Nem todos os casais enxergam as redes sociais da mesma forma. Para alguns, uma curtida ou comentário pode ser irrelevante. Para outros, pode causar insegurança. O que realmente importa, segundo Schroeder, é o impacto que essas atitudes causam no parceiro: “É traição se seu parceiro não sabe, não gostaria ou se sente mal com isso.”
Medcalf reforça que o julgamento moral não deve ser o foco, mas sim o respeito às preferências individuais. E alerta: tentar controlar o outro ou espionar o celular pode agravar a situação, criando um clima de desconfiança e tensão.
Como conversar sobre isso em casal?
Estabelecer limites claros desde o início é essencial. Schroeder sugere que casais que se conheceram em aplicativos discutam desde cedo o que significa exclusividade: excluir perfis, parar de flertar ou manter conversas íntimas com outras pessoas, por exemplo.
Ele usa uma metáfora simples: “Se você acha que o tanque está cheio, não pensa em parar para abastecer”. O mesmo vale para relacionamentos: é melhor conversar antes que falte combustível emocional.
Se surgirem mudanças de comportamento — como o parceiro passando mais tempo no celular —, o ideal é abordar o assunto com curiosidade e não com acusações. Frases como “Percebi que você está mais no telefone e fiquei preocupado” abrem espaço para uma conversa madura e honesta.
O que a microtraição revela sobre a relação?

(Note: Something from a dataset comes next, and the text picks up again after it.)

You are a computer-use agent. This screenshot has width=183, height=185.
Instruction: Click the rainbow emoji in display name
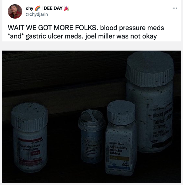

Nem sempre a microtraição indica que o relacionamento está condenado. Muitas vezes, ela é uma tentativa de reviver a emoção do início, ou uma busca inconsciente por validação. Schroeder destaca que, mesmo quando não há traição física, reconhecer esses comportamentos pode ser o primeiro passo para transformar a relação.
Em vez de encarar como uma sentença de fim, o microcheating pode ser uma oportunidade de reconstrução. Perguntas como “Por que estou fazendo isso?” podem ajudar a compreender necessidades não atendidas e abrir caminho para uma conexão mais profunda entre o casal.